Poster Presentation 2025 Joint Meeting of the COSA ASM and IPOS Congress

Real world use of Durvalumab post CRT in stage III NSCLC compared to PACIFIC-R: Barriers to uptake and completion (126029)

Chamasha Himani Kapuruge 1 , Marcin Dzienis 1 , Robert Mason 1
  1. Gold Coast University Hospital, Southport, QLD, Australia

Background / Rationale

Although durvalumab following chemoradiotherapy (CRT) is standard of care for unresectable Stage III NSCLC, real world uptake and completion rates remain variable. PACIFIC-R offered observational data from patients already on durvalumab, limiting insight into pre-initiation barriers. This audit aimed to evaluate local durvalumab initiation, completion, toxicity and progression free survival (PFS), with a focus on identifying reasons for non-initiation despite CRT completion.

 

Methods

A retrospective audit was conducted of 108 patients with histologically confirmed unresectable Stage III NSCLC who completed CRT between 2018-2025. Data was collected on PD L1 status, driver mutations, durvalumab use, toxicity and PFS. Outcomes were compared to PACIFIC-R, where all patients received durvalumab.

 

Impact on Practice

Of 108 patients who completed CRT, 61.5% commenced durvalumab. Reasons for non-initiation included progression (37.5%), radiation pneumonitis (20%), poor performance status (17.5%), and patient choice due to molecular profiling factors. Among those who started, 35.9% completed twelve months; 25% experienced immune related toxicity, with subsequent discontinuation seen in 17.2%. Median PFS was 16.25 months with durvalumab compared to 8.49 months without.

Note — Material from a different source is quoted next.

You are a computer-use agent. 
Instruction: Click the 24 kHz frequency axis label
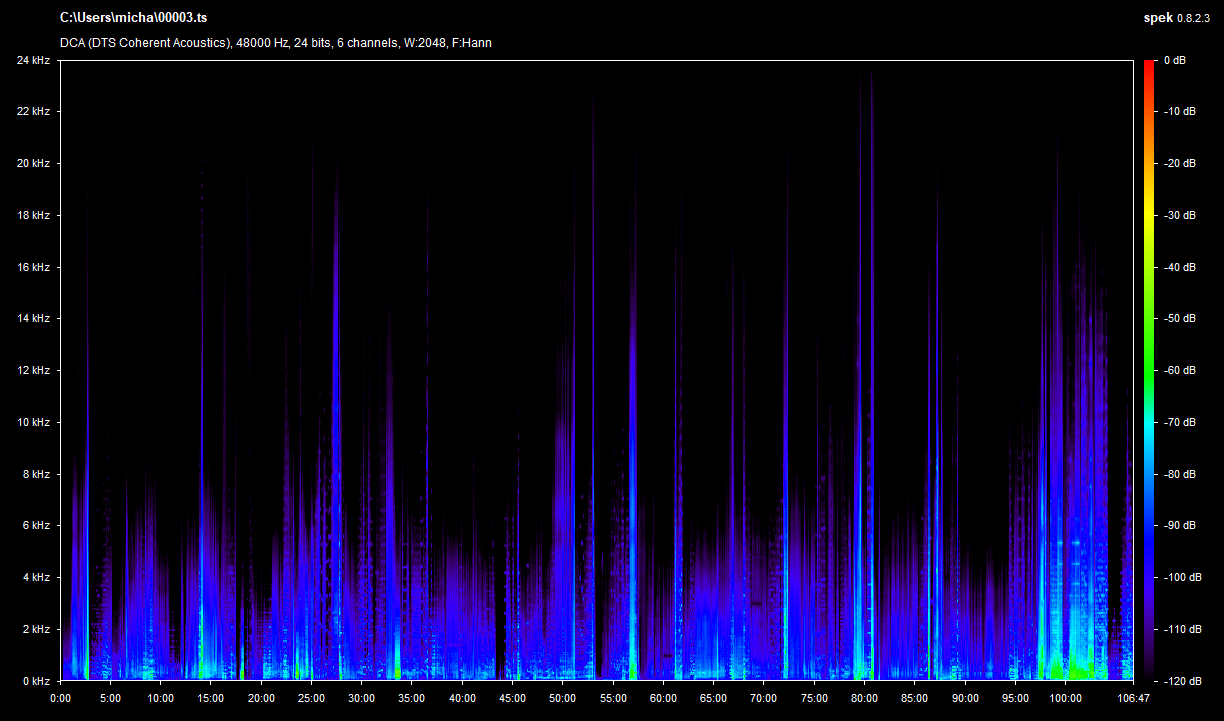(x=32, y=60)
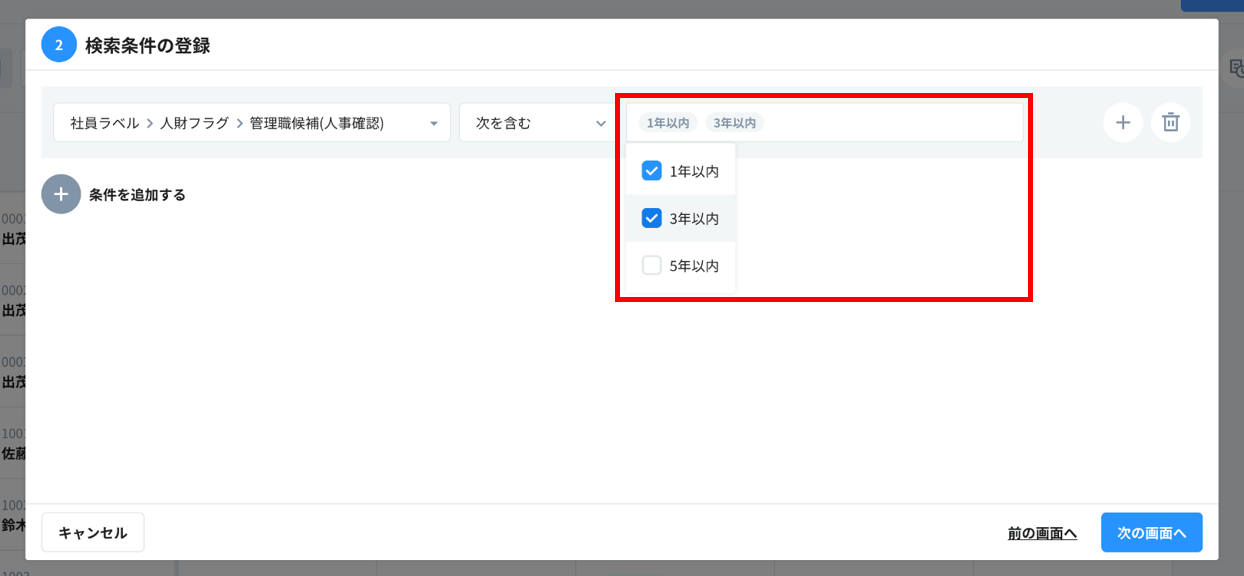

Compared to PACIFIC-R, this cohort was older (median age 71 vs 64), more co-morbid (median CCI 21) and included a broader range of molecular profiles. While PACIFIC-R reported PDL1 status in a subset, it did not correlate outcomes by PDL1 level. EGFR mutations were the only mutations recorded. In contrast, this audit incorporated molecular data into clinical decision making, with reduced durvalumab uptake in those with low PDL1 status and specific targetable mutations.

 

Discussion

This audit reveals real world challenges not seen in post-initiation studies. Barriers to durvalumab use include early progression, treatment-related toxicity, comorbidities, and various molecular profiling factors. We pose the need for better patient selection, enhanced toxicity monitoring, and integration of molecular profiling to personalise post-CRT management to improve therapy uptake and durability.